3. The SPI NOR Flash memory transmission mode identification method is characterized by being capable of automatically identifying an SPI NOR Flash read mode or a write mode;

the method for automatically identifying SPI NOR Flash read mode comprises the following steps: reading data by a standard single-line reading mode, reading the same position data by a 4-line and 2-line reading mode, and judging whether the SPI NOR Flash supports a 2-line and 4-line reading mode by comparing whether the data content is the same;

the method for automatically identifying SPI NOR Flash writing mode comprises the following steps: and writing a group of random data by using a 4-wire writing mode by using a system free unused data block, reading the data by using a 4-wire reading mode, and judging whether the SPI NOR Flash supports a 4-wire writing mode by comparing whether the data contents are the same or not.

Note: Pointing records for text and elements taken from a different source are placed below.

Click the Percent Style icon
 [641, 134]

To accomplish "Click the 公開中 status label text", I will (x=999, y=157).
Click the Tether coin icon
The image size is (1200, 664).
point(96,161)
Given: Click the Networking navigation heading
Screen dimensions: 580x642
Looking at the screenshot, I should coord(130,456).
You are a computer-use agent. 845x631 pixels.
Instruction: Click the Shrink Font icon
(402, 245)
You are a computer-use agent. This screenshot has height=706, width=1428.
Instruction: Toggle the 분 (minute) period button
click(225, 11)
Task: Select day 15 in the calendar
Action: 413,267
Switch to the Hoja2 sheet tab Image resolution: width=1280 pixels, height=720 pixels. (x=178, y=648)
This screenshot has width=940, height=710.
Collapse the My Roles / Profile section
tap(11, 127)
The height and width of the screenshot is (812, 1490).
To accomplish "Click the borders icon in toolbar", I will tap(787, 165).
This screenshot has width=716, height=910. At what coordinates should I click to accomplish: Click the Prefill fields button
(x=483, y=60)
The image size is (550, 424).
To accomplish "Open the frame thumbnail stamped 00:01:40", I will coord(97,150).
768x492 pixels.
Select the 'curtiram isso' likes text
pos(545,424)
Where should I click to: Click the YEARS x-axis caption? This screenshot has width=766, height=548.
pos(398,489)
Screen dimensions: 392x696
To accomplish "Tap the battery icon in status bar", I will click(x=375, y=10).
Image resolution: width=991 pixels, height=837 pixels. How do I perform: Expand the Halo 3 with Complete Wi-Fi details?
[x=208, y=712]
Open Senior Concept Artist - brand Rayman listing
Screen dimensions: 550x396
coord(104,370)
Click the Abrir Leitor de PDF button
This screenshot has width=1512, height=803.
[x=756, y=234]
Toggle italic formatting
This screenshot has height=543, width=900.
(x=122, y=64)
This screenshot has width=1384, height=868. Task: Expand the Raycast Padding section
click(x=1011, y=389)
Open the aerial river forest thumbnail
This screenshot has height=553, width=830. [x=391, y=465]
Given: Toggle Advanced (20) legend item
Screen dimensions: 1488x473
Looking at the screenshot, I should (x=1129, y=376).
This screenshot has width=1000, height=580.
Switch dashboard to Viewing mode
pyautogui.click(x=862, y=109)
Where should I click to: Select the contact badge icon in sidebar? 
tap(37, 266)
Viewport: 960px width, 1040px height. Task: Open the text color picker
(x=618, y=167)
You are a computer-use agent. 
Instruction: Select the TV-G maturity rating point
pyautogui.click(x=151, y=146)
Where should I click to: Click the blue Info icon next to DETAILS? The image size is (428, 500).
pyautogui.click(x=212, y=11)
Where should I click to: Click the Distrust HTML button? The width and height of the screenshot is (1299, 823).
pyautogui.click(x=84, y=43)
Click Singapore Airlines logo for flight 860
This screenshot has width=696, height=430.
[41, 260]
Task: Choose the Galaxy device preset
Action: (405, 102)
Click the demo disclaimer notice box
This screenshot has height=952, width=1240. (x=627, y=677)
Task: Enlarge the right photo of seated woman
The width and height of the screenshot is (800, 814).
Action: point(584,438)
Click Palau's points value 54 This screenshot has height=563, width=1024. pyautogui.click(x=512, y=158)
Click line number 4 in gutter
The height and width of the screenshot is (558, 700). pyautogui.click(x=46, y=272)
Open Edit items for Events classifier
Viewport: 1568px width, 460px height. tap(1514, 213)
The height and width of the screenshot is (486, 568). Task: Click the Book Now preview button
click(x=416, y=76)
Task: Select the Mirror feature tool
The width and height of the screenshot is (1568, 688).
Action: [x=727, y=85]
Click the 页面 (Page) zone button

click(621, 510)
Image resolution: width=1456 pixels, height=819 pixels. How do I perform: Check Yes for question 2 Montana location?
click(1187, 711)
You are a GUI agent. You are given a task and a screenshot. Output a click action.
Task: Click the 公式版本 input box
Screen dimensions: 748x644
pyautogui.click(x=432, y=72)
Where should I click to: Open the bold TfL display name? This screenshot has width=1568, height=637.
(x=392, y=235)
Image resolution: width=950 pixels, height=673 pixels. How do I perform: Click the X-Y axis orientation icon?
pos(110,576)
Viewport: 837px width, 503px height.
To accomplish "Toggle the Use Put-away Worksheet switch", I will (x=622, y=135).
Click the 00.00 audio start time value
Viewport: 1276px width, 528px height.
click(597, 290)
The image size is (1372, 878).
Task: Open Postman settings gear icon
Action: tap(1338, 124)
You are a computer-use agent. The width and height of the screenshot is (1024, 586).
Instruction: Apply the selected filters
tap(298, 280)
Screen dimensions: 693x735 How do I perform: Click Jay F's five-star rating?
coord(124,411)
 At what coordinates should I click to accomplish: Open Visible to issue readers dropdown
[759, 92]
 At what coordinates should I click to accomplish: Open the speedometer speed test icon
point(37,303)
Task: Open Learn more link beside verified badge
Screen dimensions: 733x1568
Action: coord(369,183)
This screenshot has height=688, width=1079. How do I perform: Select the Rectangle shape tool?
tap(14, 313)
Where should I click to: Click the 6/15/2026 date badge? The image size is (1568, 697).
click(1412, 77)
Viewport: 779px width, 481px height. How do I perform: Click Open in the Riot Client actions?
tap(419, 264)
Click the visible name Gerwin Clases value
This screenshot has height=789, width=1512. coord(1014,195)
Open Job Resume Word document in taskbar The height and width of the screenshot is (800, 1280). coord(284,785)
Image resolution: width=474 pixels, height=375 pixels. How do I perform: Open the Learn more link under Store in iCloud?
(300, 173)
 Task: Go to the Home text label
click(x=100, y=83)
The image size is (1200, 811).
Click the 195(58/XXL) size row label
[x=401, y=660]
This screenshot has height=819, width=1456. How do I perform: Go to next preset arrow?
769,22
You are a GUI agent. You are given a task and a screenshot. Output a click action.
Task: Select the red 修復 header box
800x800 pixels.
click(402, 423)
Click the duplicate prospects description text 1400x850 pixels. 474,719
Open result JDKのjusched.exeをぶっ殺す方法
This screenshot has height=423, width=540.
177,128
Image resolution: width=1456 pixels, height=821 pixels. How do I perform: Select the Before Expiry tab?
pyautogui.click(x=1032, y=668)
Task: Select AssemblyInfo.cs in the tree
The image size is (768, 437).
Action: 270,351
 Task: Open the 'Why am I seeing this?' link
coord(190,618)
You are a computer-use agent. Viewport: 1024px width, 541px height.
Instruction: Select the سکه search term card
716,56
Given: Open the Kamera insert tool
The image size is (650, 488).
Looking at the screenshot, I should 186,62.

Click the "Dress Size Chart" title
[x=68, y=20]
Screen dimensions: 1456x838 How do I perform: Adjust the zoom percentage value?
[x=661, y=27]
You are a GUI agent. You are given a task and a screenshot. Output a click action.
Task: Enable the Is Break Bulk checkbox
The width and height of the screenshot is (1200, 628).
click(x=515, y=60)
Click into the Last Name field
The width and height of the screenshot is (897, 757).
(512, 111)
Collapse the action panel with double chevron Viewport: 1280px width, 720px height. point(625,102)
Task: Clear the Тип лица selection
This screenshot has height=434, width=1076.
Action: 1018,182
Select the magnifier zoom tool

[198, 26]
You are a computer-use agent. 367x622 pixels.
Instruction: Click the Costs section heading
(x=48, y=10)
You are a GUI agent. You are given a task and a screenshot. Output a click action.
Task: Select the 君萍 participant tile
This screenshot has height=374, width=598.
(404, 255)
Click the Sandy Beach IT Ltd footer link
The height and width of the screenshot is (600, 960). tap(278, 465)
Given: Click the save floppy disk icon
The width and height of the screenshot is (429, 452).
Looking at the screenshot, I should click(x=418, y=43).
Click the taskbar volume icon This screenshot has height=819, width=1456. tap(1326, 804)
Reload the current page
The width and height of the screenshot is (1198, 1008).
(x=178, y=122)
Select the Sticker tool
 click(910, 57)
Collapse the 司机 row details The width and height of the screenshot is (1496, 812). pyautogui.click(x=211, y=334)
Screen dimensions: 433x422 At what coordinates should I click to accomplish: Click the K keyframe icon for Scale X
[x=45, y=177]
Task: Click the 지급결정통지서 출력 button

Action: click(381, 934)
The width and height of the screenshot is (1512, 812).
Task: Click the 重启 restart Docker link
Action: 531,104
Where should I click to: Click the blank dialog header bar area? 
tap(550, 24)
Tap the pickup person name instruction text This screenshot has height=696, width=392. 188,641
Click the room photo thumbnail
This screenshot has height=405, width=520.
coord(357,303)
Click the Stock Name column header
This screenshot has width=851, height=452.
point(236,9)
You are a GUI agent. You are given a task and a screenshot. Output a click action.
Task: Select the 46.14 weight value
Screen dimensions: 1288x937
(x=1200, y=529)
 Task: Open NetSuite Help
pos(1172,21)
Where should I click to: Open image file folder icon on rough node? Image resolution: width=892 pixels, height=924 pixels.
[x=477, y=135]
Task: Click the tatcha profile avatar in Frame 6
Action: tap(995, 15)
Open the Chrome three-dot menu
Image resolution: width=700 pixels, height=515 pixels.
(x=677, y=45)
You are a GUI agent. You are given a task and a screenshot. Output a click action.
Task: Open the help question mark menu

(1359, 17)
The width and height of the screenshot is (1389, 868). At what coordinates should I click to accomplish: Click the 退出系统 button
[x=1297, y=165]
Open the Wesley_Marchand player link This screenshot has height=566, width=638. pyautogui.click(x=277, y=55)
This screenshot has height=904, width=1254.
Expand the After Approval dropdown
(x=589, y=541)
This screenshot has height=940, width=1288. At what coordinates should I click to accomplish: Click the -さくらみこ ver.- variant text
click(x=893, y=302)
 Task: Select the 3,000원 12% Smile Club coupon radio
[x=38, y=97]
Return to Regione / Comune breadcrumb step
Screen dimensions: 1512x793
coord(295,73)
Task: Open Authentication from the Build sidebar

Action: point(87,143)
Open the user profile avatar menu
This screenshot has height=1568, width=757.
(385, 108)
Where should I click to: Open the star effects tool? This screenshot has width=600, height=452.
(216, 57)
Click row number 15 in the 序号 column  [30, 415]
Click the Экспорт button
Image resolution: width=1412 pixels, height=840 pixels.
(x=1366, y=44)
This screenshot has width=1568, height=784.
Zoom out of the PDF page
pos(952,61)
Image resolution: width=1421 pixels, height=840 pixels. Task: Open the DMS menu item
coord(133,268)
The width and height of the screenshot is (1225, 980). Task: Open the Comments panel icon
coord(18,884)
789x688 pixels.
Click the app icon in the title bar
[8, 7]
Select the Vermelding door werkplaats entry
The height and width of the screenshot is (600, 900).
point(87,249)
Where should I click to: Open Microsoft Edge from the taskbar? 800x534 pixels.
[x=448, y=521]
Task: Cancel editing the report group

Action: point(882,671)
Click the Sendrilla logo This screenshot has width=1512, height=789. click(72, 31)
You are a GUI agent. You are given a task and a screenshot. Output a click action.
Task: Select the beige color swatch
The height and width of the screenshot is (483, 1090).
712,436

4. A method for identifying an SPI NOR flash memory transfer mode according to claim 3, characterized by the specific identification steps of:

step 1: a 4-wire mode of SPI NOR Flash needs to be started; after the 4-wire mode is started, WP and HOLD pins of Flash are used for IO2 and IO3 in 4-wire transmission;

step 2: reading the content of a flash specific address to the cache 0 by using a standard SPI single-line mode read command 0x0 b;

step 3: reading page 0 data to cache 1 using a general 4-line read command 0x6 b;

step 4: comparing whether the content of the cache 0 and the content of the cache 1 are the same, if so, representing that Flash supports 4-line read operation; if the two types are different, jumping to the step 7 to continue execution;

step 5: reading page 0 data to cache 1 using a general 2-line read command 0x3 b;

step 6: comparing whether the content of the cache 0 and the content of the cache 1 are the same, if so, representing that Flash supports 2-line read operation; otherwise, flash only supports single-wire read operation;

step 7: because SPI NOR Flash does not have internal buffer memory for loading data, whether 4 lines are supported by automatic identification writing is realized, and the data can be judged by actual writing; therefore, a data block which is not used is required to be found for testing, so that whether a spare data block is used for testing is required to be judged, if yes, the testing can be continued, and otherwise, the data block can be identified only according to single-line writing;

step 8: erasing a specific address data block;

step 9: generating random data to a cache 0;

step 10: writing cache 0 data into a Flash internal cache by using a universal 4-line write command 0x 32;

step 11: reading page 0 data to cache 1 using a general 4-line read command 0x6 b;

step 12: comparing whether the contents of the cache 0 and the cache 1 are the same, and if the contents are the same, supporting 4-line writing operation by Flash; otherwise Flash only supports single-wire write operations.